The Petitioner must allege facts that show an appearance of partiality. FSM v. Wainit, 11 FSM R. 424, 432 (Chk. 2003). Without a supporting affidavit, the purported facts underpinning the allegation are absent, and only the Petitioner's subjective assertions remain. In the absence of a showing of any partiality or extrajudicial bias under 4 F.S.M.C. 124(1), a judge is obligated to hear cases assigned to that judge. See Hartman v. Bank of Guam, 10 FSM R. 89, 98 (App. 2001).
The Petitioner's unsupported allegations that the Respondent is not impartial are purely speculative, and are insufficient to support his disqualification. See Berman v. Rosario, 15 FSM R. 337, 341 (Pon. 2007).
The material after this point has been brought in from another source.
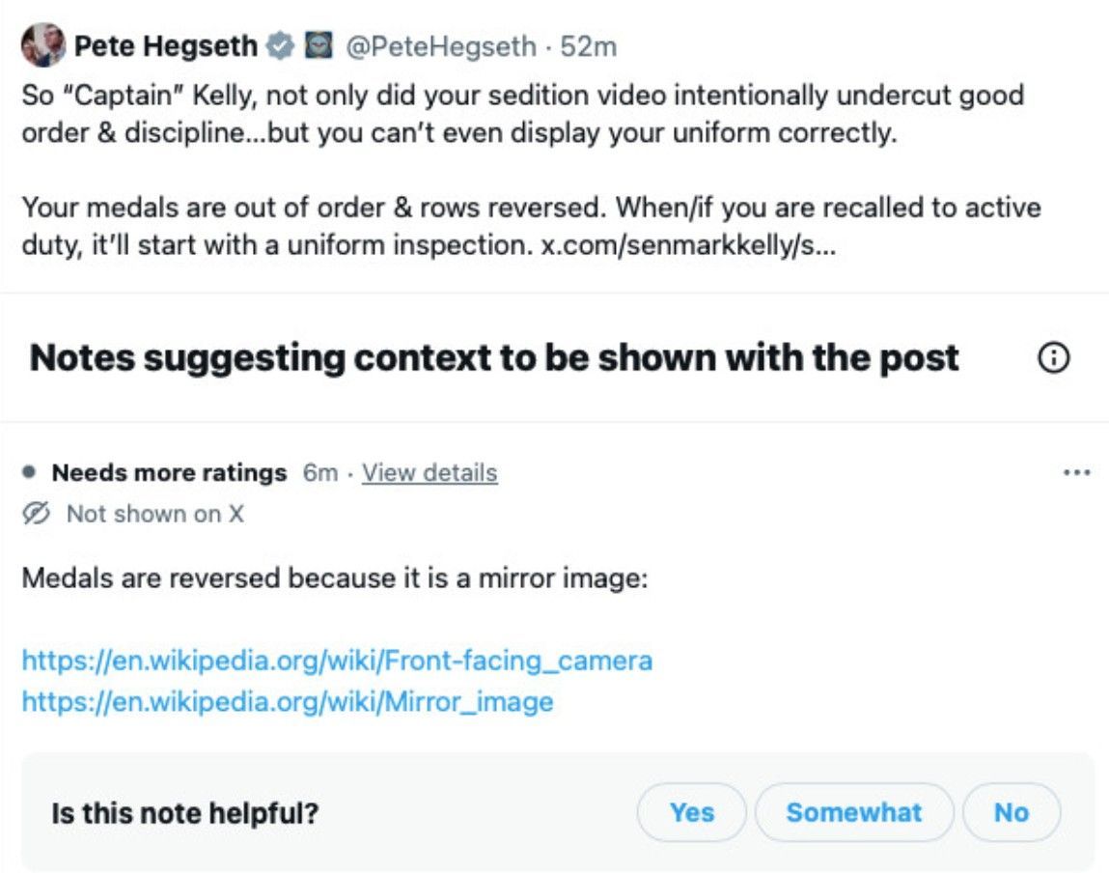This screenshot has height=873, width=1109.
Task: Open the info icon beside the notes heading
Action: (x=1053, y=357)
Furthermore, information that a judge learned or events that occurred during the course of a judicial proceeding cannot disqualify the judge on the grounds that the events or information now cause him to be biased or prejudiced or create an appearance of impropriety. See FSM v. Jonas (II), 1 FSM R. 306, 318 (Pon. 1983). Even adverse rulings made in the course of judicial proceedings do not provide grounds for disqualification under 4 F.S.M.C. 124(1). Wainit, 11 FSM R. at 295.
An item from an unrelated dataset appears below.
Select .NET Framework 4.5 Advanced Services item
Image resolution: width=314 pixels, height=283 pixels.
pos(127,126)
Finally, a petitioner seeking a writ of prohibition to disqualify a trial judge must show an abuse of discretion, and the appellate court will not merely substitute its judgment for that of the trial judge. Jano v. King, 5 FSM R. 326, 330 (App. 1992).
A Court which possesses the power to issue Writs of Prohibition, may only do so if the petitioner has met his burden to show that his right is clear and indisputable. Nikichiw v. Petewon, 15 FSM R.
33, 37 (Chk. S. Ct. App. 2007). As set forth above, this Court finds that the Petitioner has not adequately demonstrated that he has a clear and indisputable right to the relief requested. Any ruling to the contrary would amount to overruling the Respondent's exercise of sound discretion.
The Petition does not meet the burden of showing the Respondent harbors bias or prejudice, nor does it show that any disqualifying knowledge was derived from an extrajudicial source. The mere fact that the Respondent made an adverse evidentiary ruling and declared a mistrial does not mean the Respondent's impartiality might reasonably be questioned. The Petitioner is entitled to a new trial, but not a new judge.
Accordingly, this Court hereby DENIES the Petition for Writ of Prohibition.